Task input:
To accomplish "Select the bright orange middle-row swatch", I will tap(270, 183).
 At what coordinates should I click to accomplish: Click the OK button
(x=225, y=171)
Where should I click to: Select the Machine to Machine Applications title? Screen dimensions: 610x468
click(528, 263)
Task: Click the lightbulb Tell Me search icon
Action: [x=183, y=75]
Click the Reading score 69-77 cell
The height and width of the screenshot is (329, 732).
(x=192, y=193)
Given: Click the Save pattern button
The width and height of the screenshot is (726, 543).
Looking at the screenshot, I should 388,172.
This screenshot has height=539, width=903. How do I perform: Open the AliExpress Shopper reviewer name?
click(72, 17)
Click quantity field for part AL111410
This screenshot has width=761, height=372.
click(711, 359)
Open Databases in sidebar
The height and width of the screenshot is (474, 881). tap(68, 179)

--

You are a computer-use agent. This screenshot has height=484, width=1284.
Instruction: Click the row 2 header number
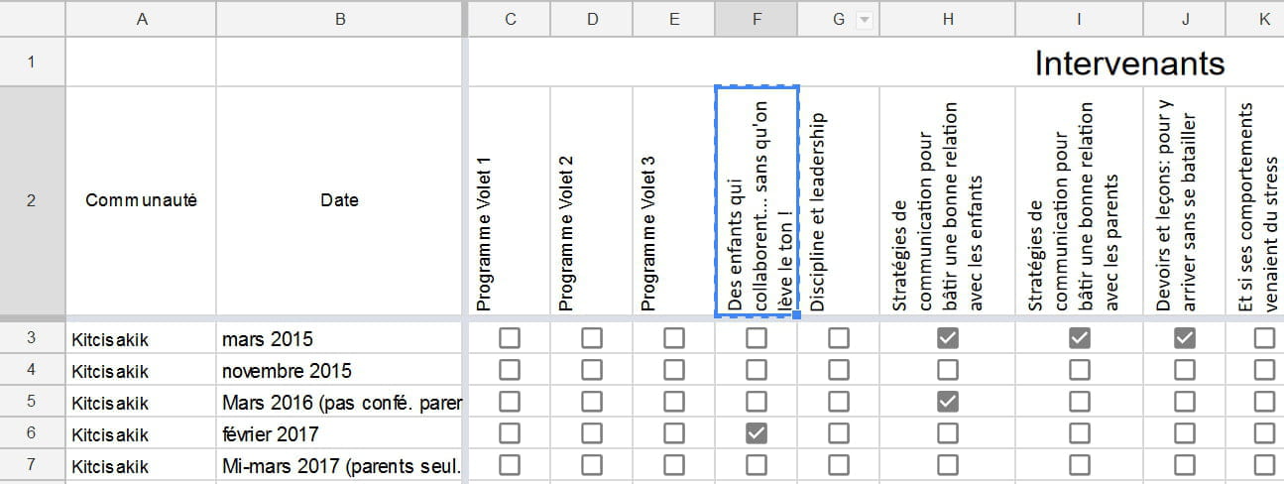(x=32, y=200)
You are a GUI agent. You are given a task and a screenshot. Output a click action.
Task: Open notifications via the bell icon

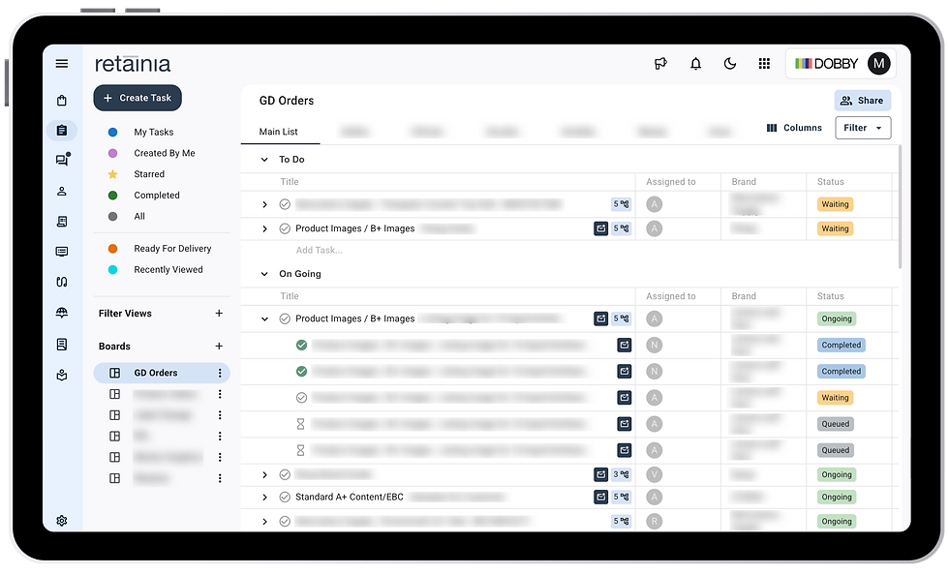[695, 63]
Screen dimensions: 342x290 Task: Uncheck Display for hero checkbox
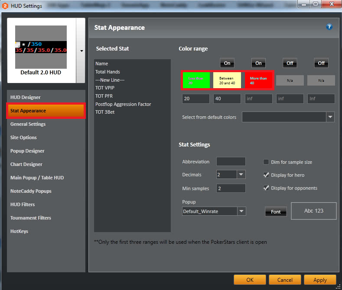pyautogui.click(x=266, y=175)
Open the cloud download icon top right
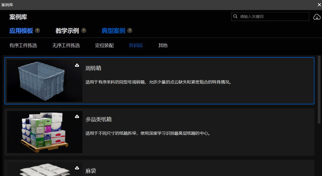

Directions: In the listing above, find each line with the word "agent" and copy it out.

Output of the exercise:
You are a computer-use agent. This screenshot has height=484, width=1284.
You are a GUI agent. You are given a task and a screenshot. Output a click action.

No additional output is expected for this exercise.